Matrices

Objectives

This chapter explores fundamental matrix concepts, including operations, applications in summarizing data, and their role in multiple linear regression.

Review fundamental matrix operations and properties.
Understand special cases of matrix multiplication.
Apply matrix concepts to summarize multivariate data (e.g., multivariate normal distribution).
Explore how matrix algebra supports multiple linear regression (MLR).

Review of Matrix Operations

Symmetric Matrices

A symmetric matrix has the same number of rows and columns (i.e, a square matrix).

Vectors

A vector is a matrix with a single column.
Variables in vector format: \(X = (X_1, X_2, X_3, X_4)\)

Transposing Matrices

The transpose of a matrix swaps its rows and columns.
If \(A\) is a matrix, then its transpose is denoted as \(A'\) or \(A^T\).
The first column becomes the first row in the transpose.
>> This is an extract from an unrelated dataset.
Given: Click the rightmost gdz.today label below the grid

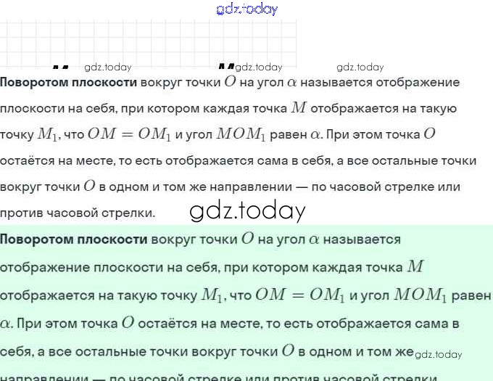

Matrix Addition and Subtraction

Matrices must have the same dimensions for addition or subtraction.
Operations are performed elementwise.

Matrix Multiplication

Not all matrices can be multiplied—matrix multiplication is only defined if the number of columns in the first matrix matches the number of rows in the second matrix.
If \(A\) is an \(m \times n\) matrix and \(B\) is an \(n \times p\) matrix, then the product \(AB\) is an \(m \times p\) matrix.
Each element in \(AB\) is obtained by computing the dot product of a row from \(A\) and a column from \(B\).

What is a Dot Product?

The dot product of two vectors is the sum of the element-wise multiplications of their corresponding entries.
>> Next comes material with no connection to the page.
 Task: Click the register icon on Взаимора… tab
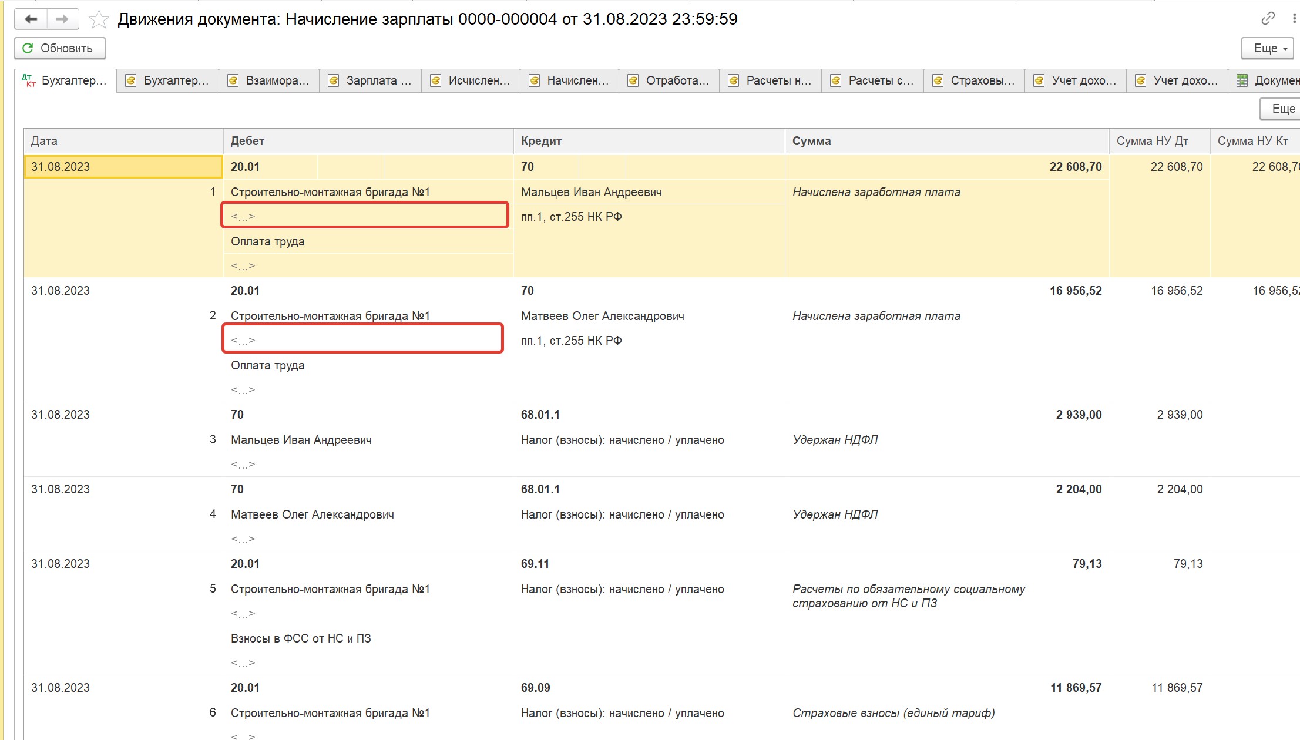click(233, 80)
For matrix multiplication, to compute the element at row \(i\), column \(j\) of \(AB\), we take:
1. Row \(i\) from \(A\)
2. Column \(j\) from \(B\)
3. Multiply corresponding elements and sum them:
\[ AB_{i,j} = A_{i,1}B_{1,j} + A_{i,2}B_{2,j} + \dots + A_{i,n}B_{n,j} \]

Step-by-Step Example

Let:
\[ A = \begin{bmatrix} 1 & 2 & 3 \\ 4 & 5 & 6 \end{bmatrix} \] (\(2 \times 3\) matrix) and
\[ B = \begin{bmatrix} 7 & 8 \\ 9 & 10 \\ 11 & 12 \end{bmatrix} \] (\(3 \times 2\) matrix)

Since \(A\) has 3 columns and \(B\) has 3 rows, multiplication is valid, and the resulting matrix \(AB\) has dimension \(2 \times 2\).

To compute the element in row 1, column 1 of \(AB\):
\[ AB_{1,1} = (1 \times 7) + (2 \times 9) + (3 \times 11) = 7 + 18 + 33 = 58 \]

To compute the element in row 1, column 2:
\[ AB_{1,2} = (1 \times 8) + (2 \times 10) + (3 \times 12) = 8 + 20 + 36 = 64 \]

To compute the element in row 2, column 1:
\[ AB_{2,1} = (4 \times 7) + (5 \times 9) + (6 \times 11) = 28 + 45 + 66 = 139 \]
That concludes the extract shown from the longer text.